TASK LIST
[1] Translate this sentence from the SAM resource management text into Spanish: "We will also clarify some of the terms we use most frequently."
[2] Print the part of the SAM resource management text starting with "As the Run II" and going on through "of the resources).".

** BEGIN READING TEXT **

In the remainder of the introduction, we elaborate on our design goals
and then present our rationale based on the analysis of the resource management
issues. We will also clarify some of the terms we use most frequently.
In Section 2, we present the actual disk management ideas. In Section 3,
we address the issues of administering SAM station. Section 4 describes
what work has to be done on the Database side of our project. Section 5
concludes with the anticipated impact on users, the ultimate judges of
our work.
As the Run II data handling system, SAM ought to manage (and optimize
whenever possible) hardware resources in order to provide the most efficient
data access for the users. In order to do so, SAM controls (monitors and
regulates) data access by different physics groups and individuals. We
envision a hierarchy in resource management and data access coordination:
the global resource manager called the optimizer is responsible
for the global resources (primarily related to the ATL, such as tape mount
rate and tape drives); the station coordinates allocation of resources
to projects; and projects coordinate data access and resource
usage by their consumers (which are also end users of the resources).

** END READING TEXT **
** BEGIN RECORD SET **

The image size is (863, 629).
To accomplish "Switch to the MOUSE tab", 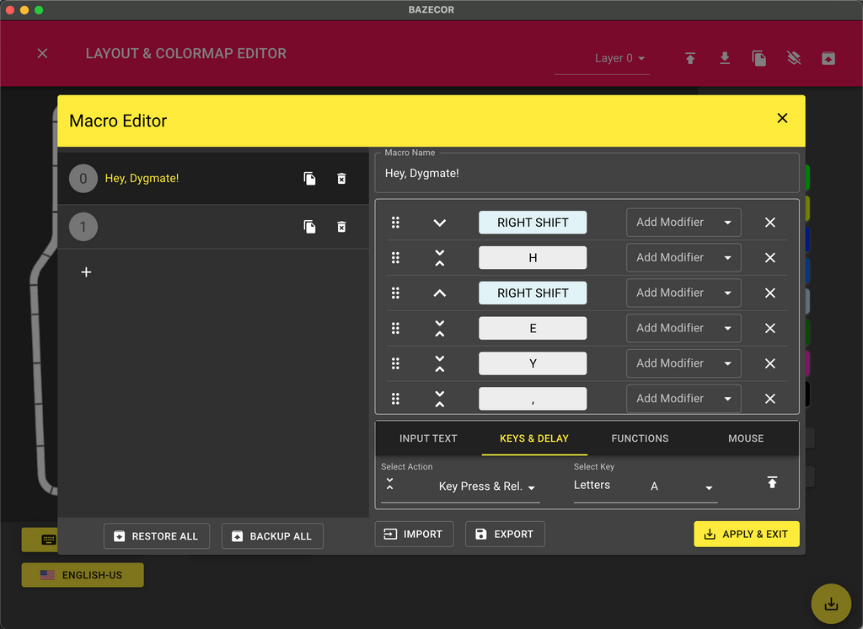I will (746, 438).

** END RECORD SET **
** BEGIN RECORD SET **

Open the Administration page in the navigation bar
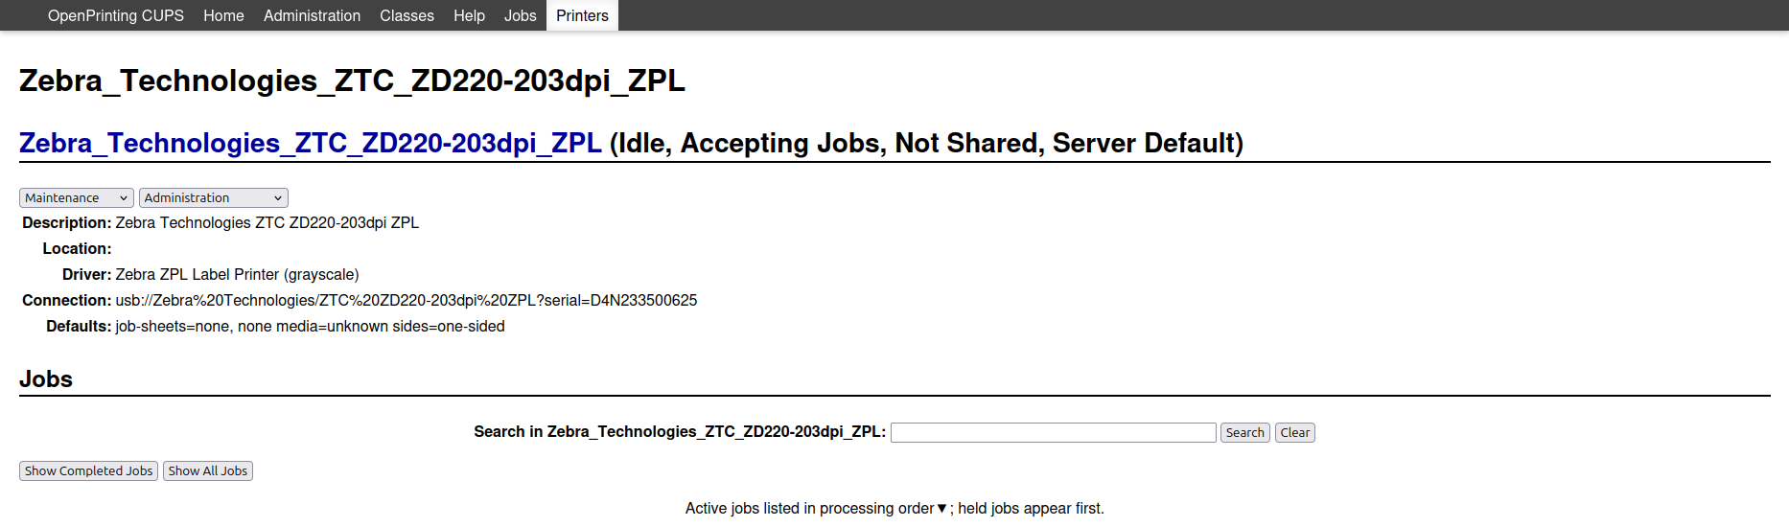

** END RECORD SET **

ANSWERS IN ORDER
[1] También aclararemos algunos de los términos que usamos con más frecuencia.

[2]
As the Run II data handling system, SAM ought to manage (and optimize
whenever possible) hardware resources in order to provide the most efficient
data access for the users. In order to do so, SAM controls (monitors and
regulates) data access by different physics groups and individuals. We
envision a hierarchy in resource management and data access coordination:
the global resource manager called the optimizer is responsible
for the global resources (primarily related to the ATL, such as tape mount
rate and tape drives); the station coordinates allocation of resources
to projects; and projects coordinate data access and resource
usage by their consumers (which are also end users of the resources).